DATA EXTRACTS -

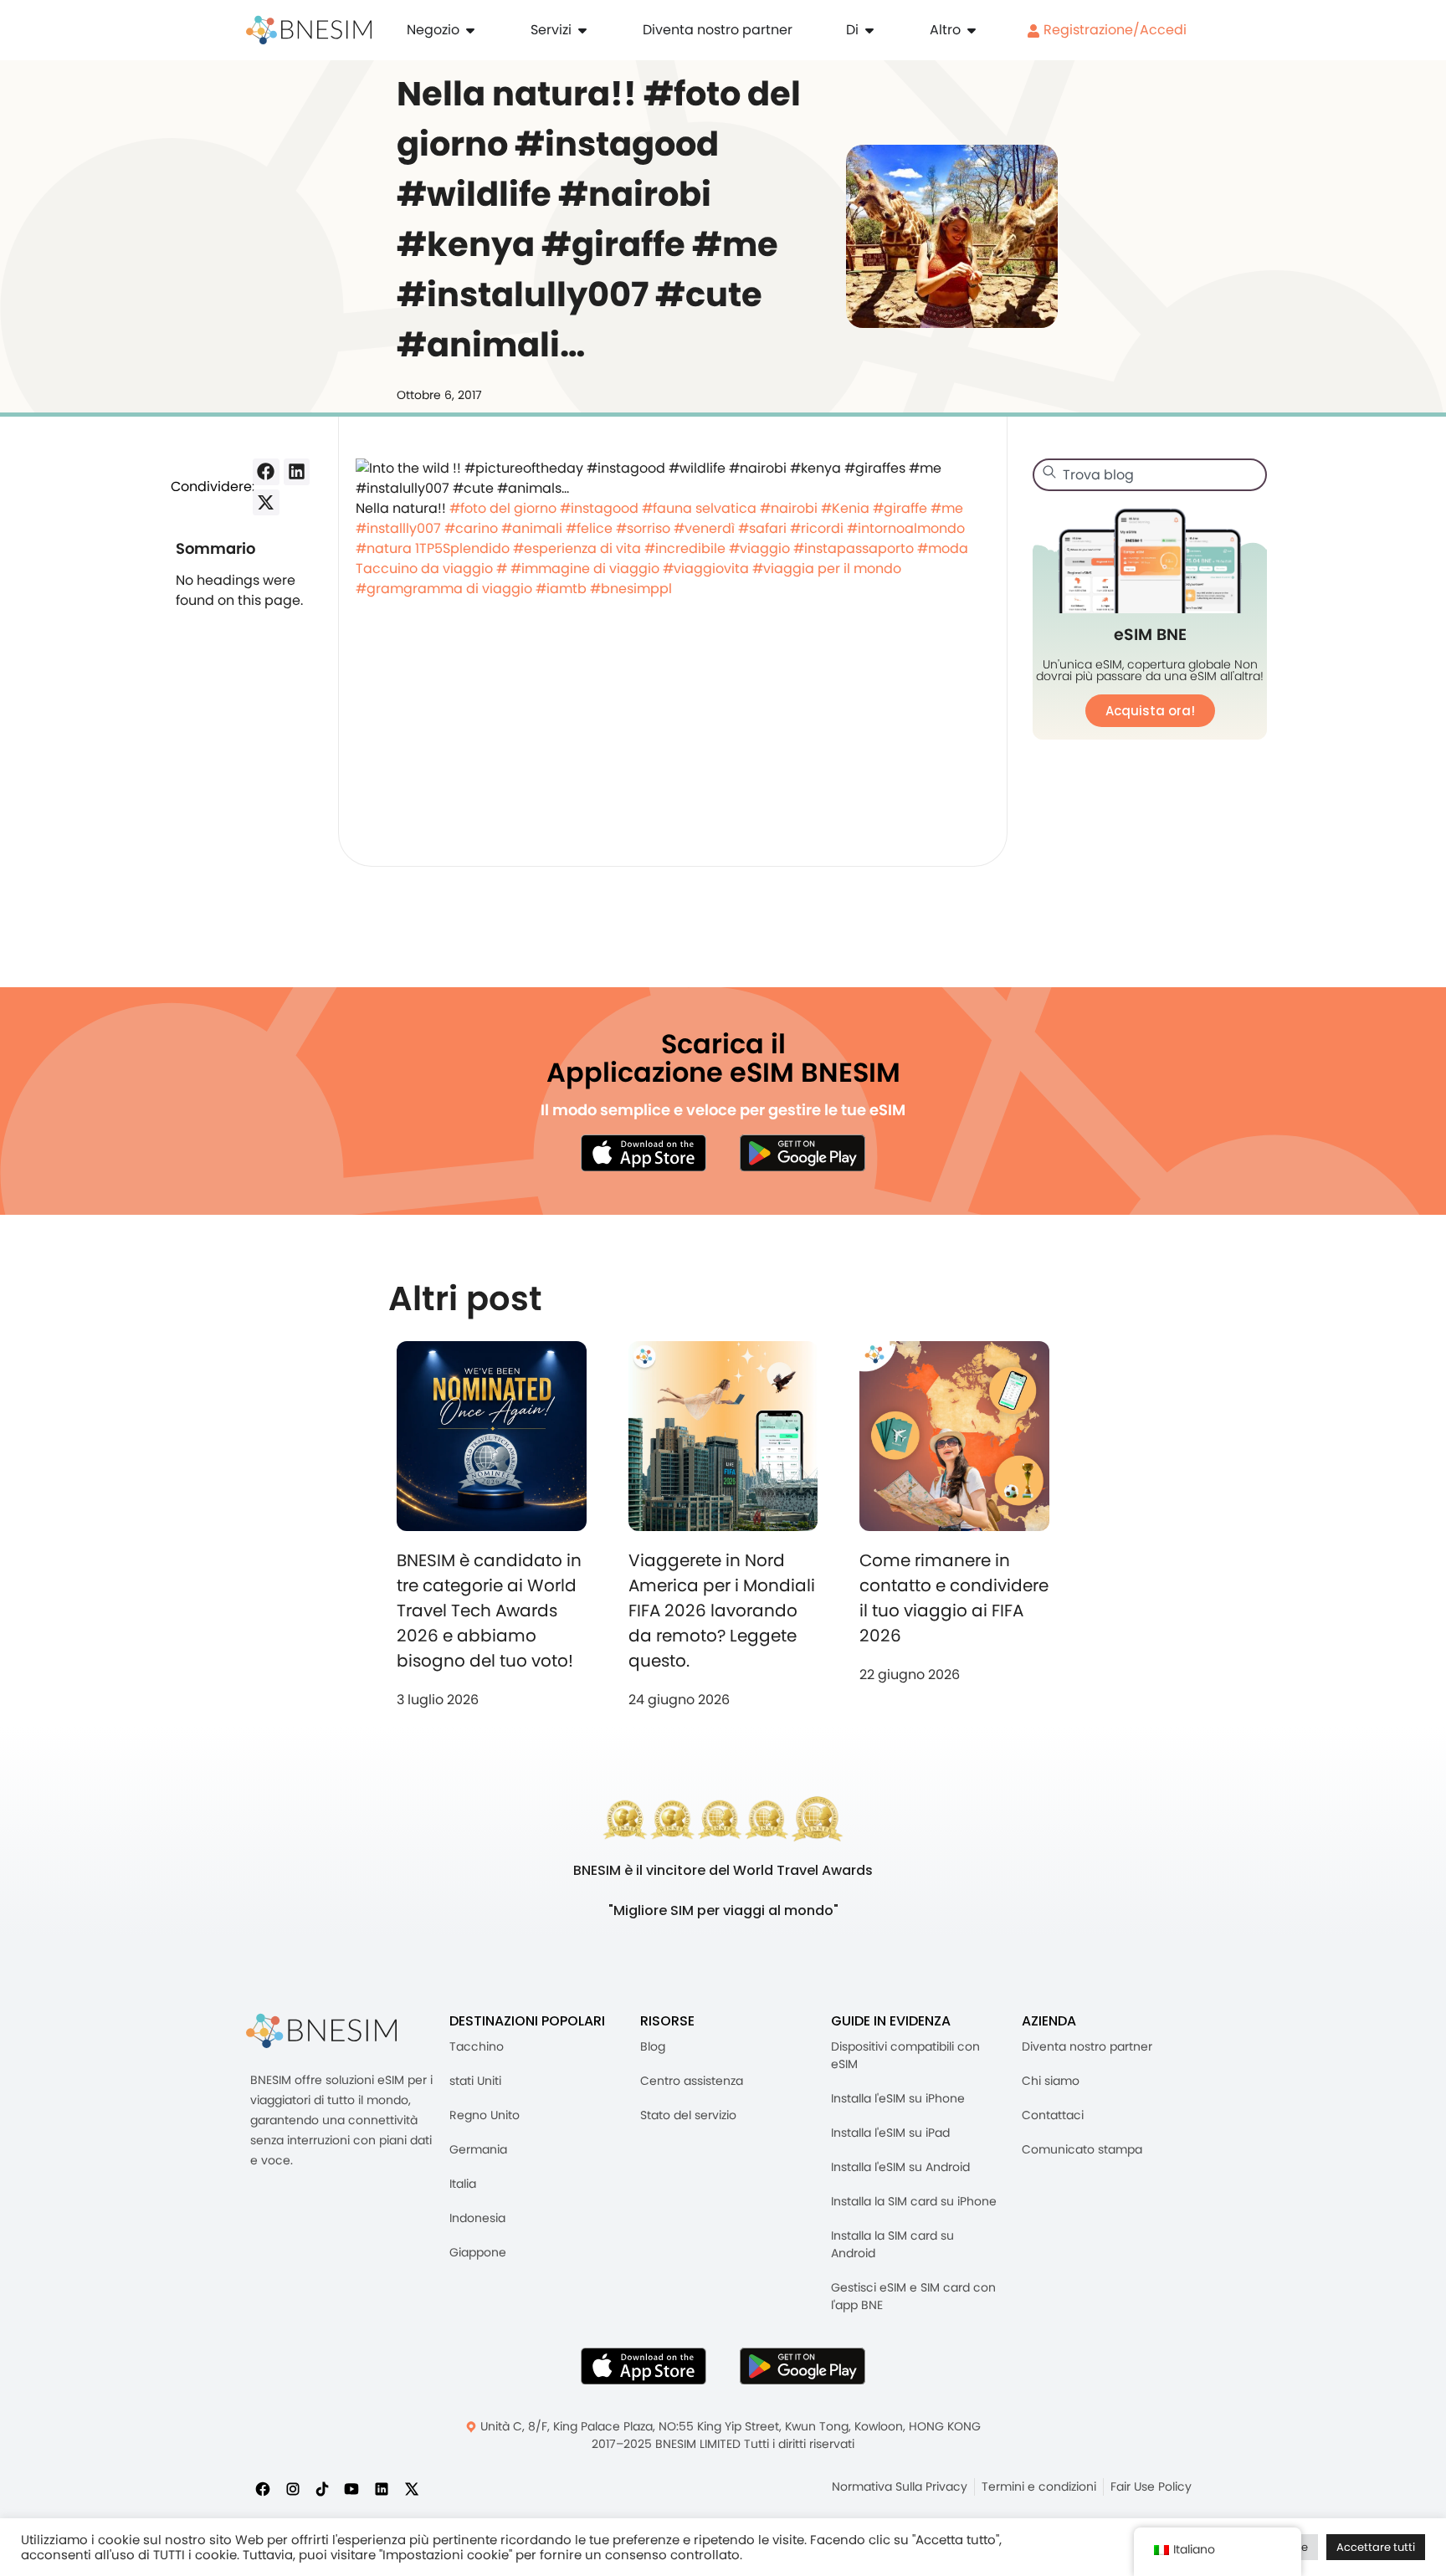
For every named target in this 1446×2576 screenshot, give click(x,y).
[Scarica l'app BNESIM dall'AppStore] (643, 2366)
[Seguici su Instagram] (293, 2488)
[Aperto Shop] (470, 30)
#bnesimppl (631, 588)
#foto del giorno (502, 508)
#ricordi (817, 528)
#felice (589, 528)
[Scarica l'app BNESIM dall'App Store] (643, 1152)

EXERCISE - Retype the records verbatim, but not their images.

ANSWER TO THIS EXERCISE -
For every named target in this 1446×2576 screenshot, give click(x,y).
[Scarica l'app BNESIM dall'AppStore] (643, 2366)
[Seguici su Instagram] (293, 2488)
[Aperto Shop] (470, 30)
#bnesimppl (631, 588)
#foto del giorno (502, 508)
#ricordi (817, 528)
#felice (589, 528)
[Scarica l'app BNESIM dall'App Store] (643, 1152)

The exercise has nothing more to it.